In the records below, find the line holding "Task: Click the"; copy it and every line after it to the end, omitting all images.

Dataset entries

:::

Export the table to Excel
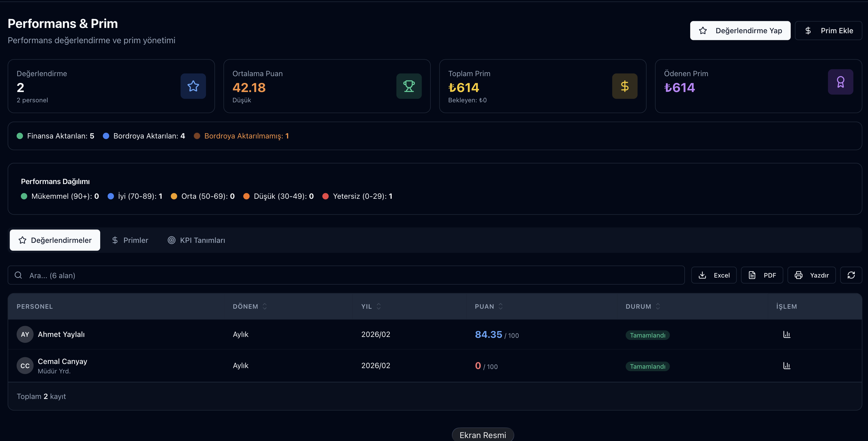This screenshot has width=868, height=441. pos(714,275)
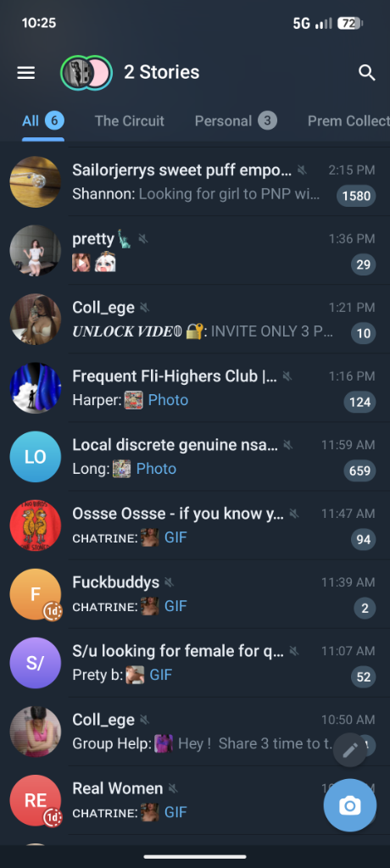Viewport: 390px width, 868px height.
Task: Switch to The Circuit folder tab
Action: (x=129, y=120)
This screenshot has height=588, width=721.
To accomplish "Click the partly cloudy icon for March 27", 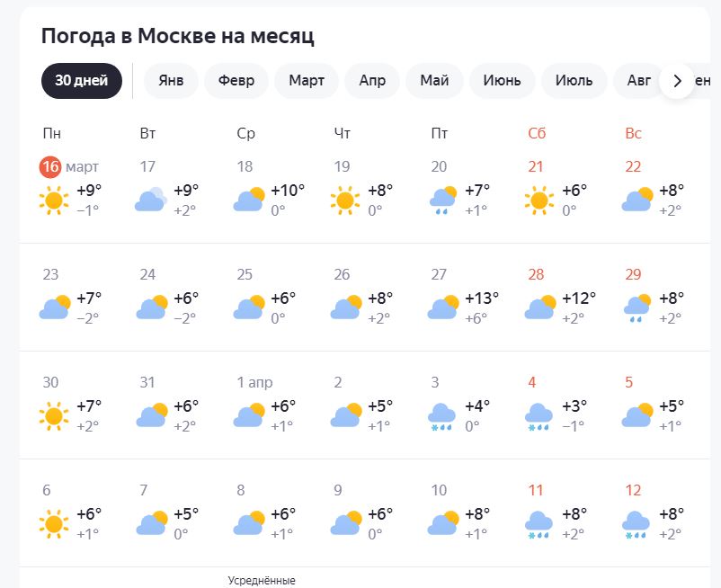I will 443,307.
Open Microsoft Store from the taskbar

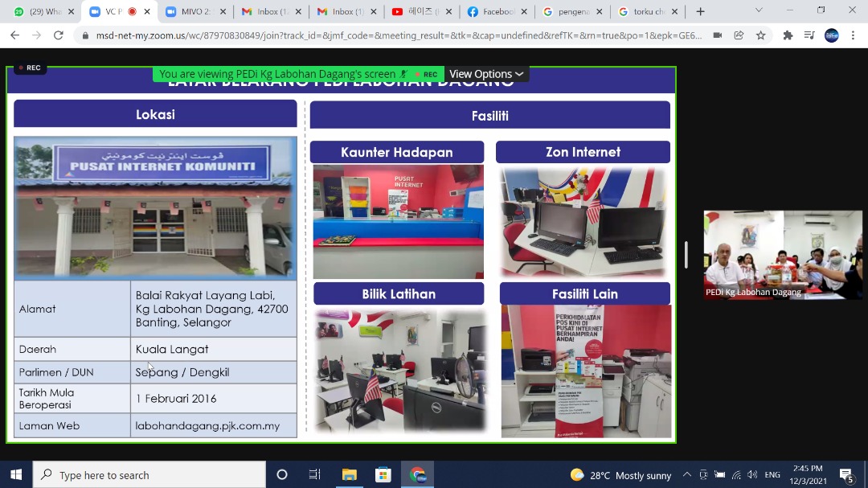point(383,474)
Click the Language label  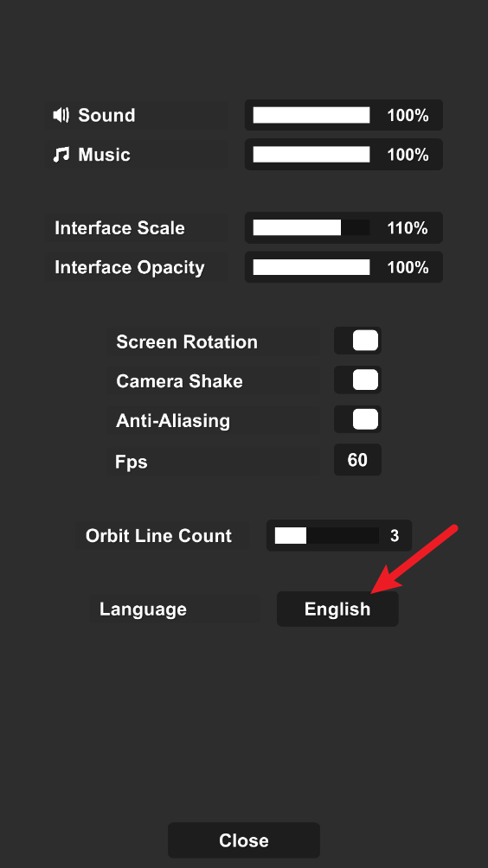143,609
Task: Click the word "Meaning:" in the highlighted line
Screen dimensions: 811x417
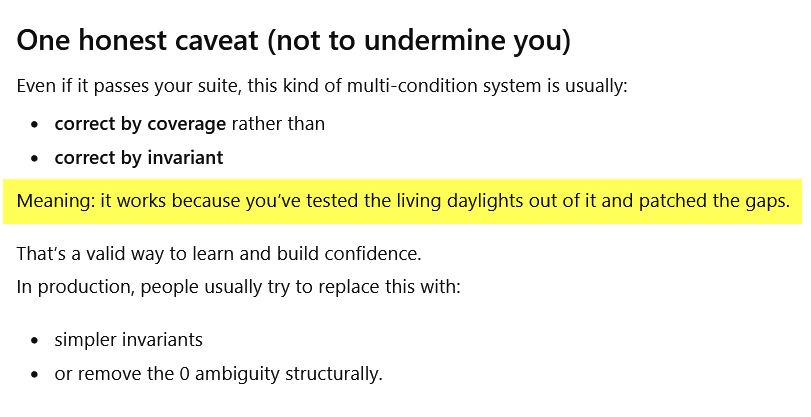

:::

| Exercise output |
Task: Click the word "Meaning:" in the highlighted line
Screen dimensions: 811x417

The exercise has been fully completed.